## TASK TO COMPLETE
Below are records; report how many of their lines contain the word "agent", giving only the number.

## PROVIDED DATA
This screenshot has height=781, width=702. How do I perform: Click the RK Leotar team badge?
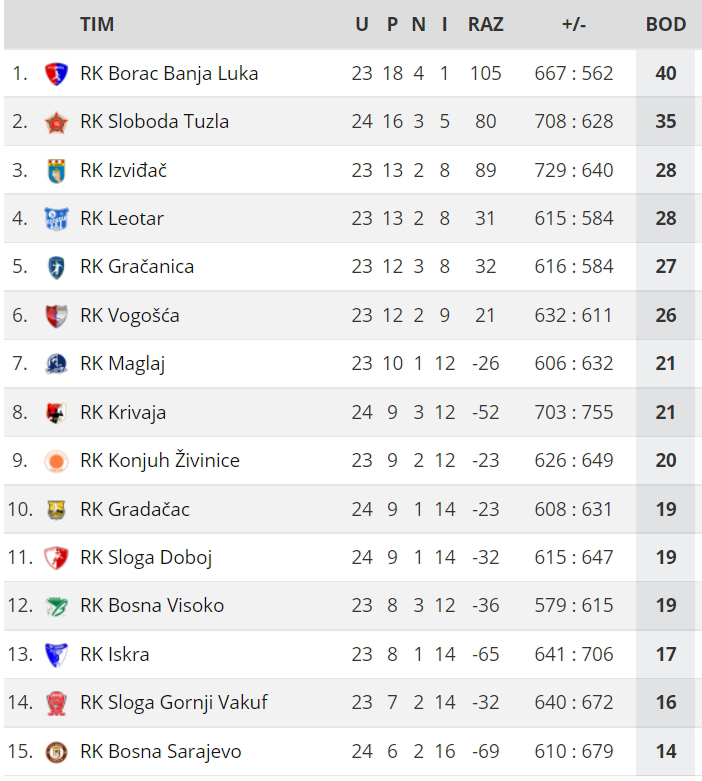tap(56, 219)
---
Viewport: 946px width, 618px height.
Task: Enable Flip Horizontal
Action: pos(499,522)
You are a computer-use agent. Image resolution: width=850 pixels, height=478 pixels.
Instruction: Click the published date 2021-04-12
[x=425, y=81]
--
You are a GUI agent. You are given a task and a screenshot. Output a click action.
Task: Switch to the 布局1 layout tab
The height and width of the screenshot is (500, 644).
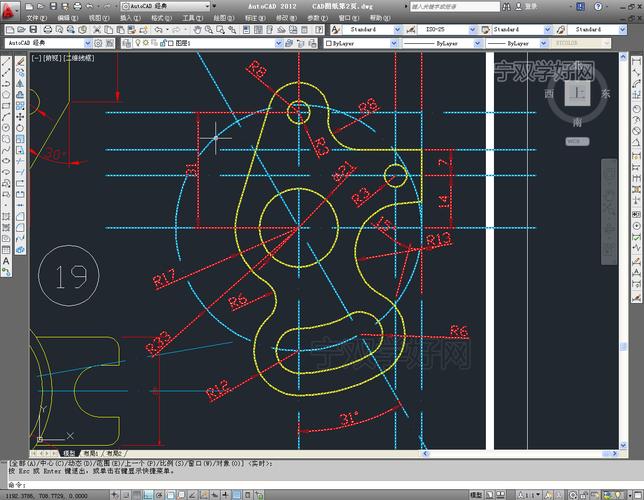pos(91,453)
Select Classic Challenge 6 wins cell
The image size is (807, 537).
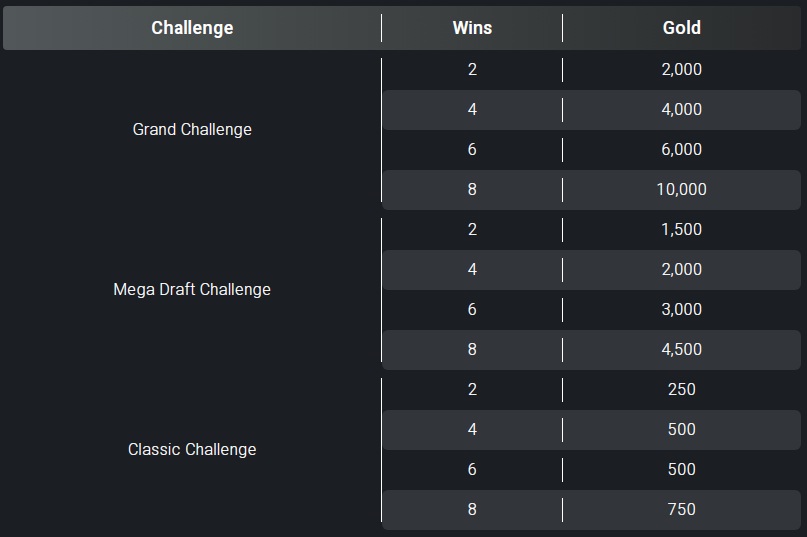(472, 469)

## SOLUTION FOR THIS TASK
2